Immersion pulmonary oedema in a healthy diver not exposed to cold or strenuous exercise

In healthy divers, the occurrence of immersion pulmonary oedema (IPE) is commonly caused by contributory factors including strenuous exercise, cold water and negative-pressure breathing. Contrary to this established paradigm, this case reports on a 26-year-old, well-trained combat swimmer who succumbed to acute IPE during static immersion in temperate (21°C) water, while using a front-mounted counterlung rebreather. The incident occurred during repeated depth-controlled ascent practice at the French military diving school. It was discovered that the diver had attempted to stop any gas leakage into the system by over-tightening the automatic diluent valve (ADV) (25th notch of 27) during the dive, thus causing a high resistance to inspiratory flow.

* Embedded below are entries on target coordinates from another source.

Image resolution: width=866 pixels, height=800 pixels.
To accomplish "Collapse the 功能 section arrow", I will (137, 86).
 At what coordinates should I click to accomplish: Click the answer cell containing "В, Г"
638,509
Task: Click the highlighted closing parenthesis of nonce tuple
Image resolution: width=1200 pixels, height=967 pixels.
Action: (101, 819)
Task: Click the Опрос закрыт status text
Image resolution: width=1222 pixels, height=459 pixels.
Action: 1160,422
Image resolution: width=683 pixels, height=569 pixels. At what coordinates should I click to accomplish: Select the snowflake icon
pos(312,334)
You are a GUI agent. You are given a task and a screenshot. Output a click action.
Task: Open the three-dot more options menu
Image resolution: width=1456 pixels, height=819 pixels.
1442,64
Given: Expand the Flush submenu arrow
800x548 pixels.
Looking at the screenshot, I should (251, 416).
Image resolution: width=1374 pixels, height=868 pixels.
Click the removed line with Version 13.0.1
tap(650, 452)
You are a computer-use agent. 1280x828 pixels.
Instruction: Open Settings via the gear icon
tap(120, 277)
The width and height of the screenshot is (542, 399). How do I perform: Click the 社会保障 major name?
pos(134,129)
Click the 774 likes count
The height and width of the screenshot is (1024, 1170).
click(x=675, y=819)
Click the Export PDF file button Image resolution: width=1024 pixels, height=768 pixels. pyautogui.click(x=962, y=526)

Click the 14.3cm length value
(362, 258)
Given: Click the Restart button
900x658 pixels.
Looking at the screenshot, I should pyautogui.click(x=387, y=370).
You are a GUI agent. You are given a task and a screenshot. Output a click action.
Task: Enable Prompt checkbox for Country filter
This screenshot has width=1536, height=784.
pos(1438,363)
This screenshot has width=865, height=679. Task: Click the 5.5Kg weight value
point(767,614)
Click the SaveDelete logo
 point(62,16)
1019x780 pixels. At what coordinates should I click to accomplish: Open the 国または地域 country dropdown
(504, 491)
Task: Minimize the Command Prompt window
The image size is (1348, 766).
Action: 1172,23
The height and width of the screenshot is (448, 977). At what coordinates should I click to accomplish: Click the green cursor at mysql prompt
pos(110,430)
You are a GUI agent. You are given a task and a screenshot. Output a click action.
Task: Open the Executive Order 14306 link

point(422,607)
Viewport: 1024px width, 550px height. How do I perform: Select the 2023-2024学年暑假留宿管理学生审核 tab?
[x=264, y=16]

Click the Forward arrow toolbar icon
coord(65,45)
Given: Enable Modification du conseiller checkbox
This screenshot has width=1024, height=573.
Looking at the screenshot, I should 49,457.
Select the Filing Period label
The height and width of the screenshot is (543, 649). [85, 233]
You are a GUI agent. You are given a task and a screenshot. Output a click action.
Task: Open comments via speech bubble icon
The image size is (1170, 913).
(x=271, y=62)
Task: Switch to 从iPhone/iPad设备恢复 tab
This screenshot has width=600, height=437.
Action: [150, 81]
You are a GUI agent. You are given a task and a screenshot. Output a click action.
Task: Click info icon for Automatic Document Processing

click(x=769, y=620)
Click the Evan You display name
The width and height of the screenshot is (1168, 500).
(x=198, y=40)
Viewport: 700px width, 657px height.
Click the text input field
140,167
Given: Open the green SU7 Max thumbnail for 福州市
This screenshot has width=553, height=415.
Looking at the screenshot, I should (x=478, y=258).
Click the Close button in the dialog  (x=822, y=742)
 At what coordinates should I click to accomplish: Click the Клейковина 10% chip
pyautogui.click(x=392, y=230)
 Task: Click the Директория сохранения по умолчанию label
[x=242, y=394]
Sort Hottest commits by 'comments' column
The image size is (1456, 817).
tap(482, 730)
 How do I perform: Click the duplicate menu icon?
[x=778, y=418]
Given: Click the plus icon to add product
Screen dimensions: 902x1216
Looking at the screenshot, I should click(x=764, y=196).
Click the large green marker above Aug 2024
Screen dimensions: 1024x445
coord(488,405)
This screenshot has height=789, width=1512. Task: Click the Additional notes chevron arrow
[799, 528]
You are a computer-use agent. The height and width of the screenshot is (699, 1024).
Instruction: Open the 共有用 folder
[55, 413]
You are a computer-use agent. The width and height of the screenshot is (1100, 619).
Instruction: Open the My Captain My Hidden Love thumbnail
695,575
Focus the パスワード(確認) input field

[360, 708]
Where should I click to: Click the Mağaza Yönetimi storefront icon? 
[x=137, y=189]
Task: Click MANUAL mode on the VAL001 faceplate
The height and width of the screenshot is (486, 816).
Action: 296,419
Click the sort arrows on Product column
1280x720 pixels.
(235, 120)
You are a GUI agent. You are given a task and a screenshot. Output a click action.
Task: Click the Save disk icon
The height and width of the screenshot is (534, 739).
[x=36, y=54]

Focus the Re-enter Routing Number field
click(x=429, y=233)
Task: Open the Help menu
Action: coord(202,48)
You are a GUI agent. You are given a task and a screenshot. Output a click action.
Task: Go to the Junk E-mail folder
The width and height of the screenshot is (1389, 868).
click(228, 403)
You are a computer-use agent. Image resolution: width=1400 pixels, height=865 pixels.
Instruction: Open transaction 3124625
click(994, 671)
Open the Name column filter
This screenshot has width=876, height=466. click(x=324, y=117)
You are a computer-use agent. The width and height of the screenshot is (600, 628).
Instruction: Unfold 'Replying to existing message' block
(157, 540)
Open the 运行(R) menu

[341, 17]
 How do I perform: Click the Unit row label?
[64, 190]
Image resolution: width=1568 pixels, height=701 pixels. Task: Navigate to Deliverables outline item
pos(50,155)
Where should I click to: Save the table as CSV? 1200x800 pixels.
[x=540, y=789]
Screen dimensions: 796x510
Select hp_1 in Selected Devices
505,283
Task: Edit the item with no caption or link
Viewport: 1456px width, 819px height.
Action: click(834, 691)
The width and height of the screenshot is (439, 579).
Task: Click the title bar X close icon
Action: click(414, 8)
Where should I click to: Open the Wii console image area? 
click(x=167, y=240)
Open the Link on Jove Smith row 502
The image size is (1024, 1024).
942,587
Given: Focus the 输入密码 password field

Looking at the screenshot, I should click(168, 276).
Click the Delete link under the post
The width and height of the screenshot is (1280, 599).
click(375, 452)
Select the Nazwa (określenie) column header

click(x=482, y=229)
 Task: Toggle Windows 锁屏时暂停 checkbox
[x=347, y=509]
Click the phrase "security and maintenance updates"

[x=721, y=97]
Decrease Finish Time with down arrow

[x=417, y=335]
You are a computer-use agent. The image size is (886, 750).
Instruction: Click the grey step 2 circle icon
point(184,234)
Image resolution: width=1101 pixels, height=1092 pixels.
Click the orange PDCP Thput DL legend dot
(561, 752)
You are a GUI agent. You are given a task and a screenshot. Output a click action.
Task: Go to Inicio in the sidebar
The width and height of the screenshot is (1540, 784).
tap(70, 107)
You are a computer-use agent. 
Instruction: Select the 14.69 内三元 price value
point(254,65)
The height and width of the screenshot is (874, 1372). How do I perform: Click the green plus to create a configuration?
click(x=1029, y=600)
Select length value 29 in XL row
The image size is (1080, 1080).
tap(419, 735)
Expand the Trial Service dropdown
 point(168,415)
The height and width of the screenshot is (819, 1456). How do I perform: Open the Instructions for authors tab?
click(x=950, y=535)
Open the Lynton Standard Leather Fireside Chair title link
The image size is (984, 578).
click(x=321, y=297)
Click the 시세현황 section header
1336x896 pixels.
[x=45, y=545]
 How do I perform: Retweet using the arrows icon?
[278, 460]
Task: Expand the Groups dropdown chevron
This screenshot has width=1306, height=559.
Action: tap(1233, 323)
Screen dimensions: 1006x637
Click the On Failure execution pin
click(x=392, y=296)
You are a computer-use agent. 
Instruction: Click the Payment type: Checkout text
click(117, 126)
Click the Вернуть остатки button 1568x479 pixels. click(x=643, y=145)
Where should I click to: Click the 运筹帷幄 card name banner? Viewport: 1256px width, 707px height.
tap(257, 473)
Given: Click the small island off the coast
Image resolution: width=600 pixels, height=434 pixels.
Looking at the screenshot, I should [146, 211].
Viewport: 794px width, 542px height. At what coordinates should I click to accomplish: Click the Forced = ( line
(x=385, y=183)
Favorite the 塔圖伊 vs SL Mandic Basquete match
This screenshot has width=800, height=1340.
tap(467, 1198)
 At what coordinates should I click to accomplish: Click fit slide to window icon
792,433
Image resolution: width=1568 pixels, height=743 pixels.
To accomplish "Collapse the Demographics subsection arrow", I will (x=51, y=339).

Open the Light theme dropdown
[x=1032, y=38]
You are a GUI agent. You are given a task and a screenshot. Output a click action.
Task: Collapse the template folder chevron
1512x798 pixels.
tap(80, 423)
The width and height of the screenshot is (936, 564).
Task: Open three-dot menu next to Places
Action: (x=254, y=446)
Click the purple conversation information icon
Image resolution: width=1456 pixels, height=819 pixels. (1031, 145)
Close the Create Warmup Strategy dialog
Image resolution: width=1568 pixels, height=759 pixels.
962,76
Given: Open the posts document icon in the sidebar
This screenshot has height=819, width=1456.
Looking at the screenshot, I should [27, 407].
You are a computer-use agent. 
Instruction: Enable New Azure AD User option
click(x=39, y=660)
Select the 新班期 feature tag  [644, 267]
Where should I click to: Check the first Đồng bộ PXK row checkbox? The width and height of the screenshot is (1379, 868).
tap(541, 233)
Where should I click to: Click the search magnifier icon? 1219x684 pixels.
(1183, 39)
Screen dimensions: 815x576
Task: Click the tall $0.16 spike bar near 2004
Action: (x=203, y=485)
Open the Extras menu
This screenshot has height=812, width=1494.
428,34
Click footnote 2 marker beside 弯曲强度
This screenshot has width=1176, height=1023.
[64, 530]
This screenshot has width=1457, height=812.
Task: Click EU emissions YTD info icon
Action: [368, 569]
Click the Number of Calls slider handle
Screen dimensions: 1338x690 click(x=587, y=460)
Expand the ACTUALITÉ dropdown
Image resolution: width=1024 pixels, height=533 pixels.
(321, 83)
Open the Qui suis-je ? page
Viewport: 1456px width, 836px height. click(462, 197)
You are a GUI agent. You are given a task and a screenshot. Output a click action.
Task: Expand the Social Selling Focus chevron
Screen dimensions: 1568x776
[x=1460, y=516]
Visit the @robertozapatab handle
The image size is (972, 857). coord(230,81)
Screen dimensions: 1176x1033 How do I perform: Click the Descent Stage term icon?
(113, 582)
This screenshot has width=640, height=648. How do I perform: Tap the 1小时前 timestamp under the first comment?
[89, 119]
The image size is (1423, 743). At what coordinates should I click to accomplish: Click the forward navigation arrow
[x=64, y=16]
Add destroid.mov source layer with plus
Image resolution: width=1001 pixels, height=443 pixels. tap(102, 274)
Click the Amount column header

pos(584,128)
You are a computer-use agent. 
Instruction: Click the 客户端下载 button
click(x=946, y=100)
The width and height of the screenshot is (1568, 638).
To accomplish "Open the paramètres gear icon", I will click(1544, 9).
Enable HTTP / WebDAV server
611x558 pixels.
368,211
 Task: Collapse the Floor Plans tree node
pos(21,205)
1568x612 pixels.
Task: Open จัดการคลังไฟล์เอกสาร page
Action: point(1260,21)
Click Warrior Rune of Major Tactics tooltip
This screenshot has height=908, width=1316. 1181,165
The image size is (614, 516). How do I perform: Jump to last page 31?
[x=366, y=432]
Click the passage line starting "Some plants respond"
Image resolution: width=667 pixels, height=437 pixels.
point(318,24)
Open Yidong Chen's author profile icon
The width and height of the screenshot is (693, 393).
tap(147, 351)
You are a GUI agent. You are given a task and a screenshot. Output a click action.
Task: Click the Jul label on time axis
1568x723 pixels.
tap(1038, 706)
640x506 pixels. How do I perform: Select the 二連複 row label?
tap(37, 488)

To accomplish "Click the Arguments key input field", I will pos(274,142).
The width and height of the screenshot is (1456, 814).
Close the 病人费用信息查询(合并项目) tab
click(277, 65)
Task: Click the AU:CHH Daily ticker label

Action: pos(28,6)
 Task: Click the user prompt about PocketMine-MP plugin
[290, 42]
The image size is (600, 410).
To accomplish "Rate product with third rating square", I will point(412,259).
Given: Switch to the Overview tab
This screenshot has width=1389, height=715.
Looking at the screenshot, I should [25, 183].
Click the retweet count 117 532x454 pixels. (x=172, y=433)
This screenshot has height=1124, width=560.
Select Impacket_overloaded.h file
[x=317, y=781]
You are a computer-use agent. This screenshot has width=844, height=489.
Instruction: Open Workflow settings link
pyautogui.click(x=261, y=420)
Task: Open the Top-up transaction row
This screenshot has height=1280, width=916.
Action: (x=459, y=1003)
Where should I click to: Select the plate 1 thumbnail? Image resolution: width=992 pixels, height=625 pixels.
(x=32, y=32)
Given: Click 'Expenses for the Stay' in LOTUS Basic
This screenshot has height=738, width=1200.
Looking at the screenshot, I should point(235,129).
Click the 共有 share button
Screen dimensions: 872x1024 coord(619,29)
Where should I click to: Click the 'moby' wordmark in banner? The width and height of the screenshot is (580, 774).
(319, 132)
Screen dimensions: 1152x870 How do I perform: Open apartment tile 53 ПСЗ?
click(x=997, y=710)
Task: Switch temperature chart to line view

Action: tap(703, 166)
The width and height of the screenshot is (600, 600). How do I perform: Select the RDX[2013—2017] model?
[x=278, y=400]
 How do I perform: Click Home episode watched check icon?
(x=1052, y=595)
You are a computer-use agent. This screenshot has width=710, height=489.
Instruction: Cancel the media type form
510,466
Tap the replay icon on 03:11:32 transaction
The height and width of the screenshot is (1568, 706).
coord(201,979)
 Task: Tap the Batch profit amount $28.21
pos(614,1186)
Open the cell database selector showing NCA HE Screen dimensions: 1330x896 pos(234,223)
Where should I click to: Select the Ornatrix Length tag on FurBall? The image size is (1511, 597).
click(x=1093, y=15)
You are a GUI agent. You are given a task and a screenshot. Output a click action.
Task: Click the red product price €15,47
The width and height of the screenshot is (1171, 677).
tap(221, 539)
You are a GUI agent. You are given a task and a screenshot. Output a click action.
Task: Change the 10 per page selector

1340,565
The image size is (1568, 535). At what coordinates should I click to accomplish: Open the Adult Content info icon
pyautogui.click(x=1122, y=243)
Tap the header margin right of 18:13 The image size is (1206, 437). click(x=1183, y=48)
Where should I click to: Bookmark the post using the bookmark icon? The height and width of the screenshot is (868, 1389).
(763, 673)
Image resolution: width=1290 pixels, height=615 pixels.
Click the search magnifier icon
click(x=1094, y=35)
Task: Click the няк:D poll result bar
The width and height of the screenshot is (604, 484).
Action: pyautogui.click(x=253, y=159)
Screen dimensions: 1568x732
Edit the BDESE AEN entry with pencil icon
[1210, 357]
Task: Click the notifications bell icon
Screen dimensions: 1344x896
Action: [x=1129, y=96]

The ventilatory constraints imposed by this ADV setting were assessed as a 3.2 Joules·L⁻¹ inspiratory work of breathing and -5 kPa (-50 mbar) transpulmonary pressure. This report confirms the key role of negative pressure breathing in the development of interstitial pulmonary oedema. Such a breathing pattern can cause a lowering of thoracic, airway and interstitial lung pressure, leading to high capillary pressure during each inspiration. Repetition of the diving drills resulted in an accumulation of interstitial lung water extravasation, causing pathological decompensation and proven symptoms.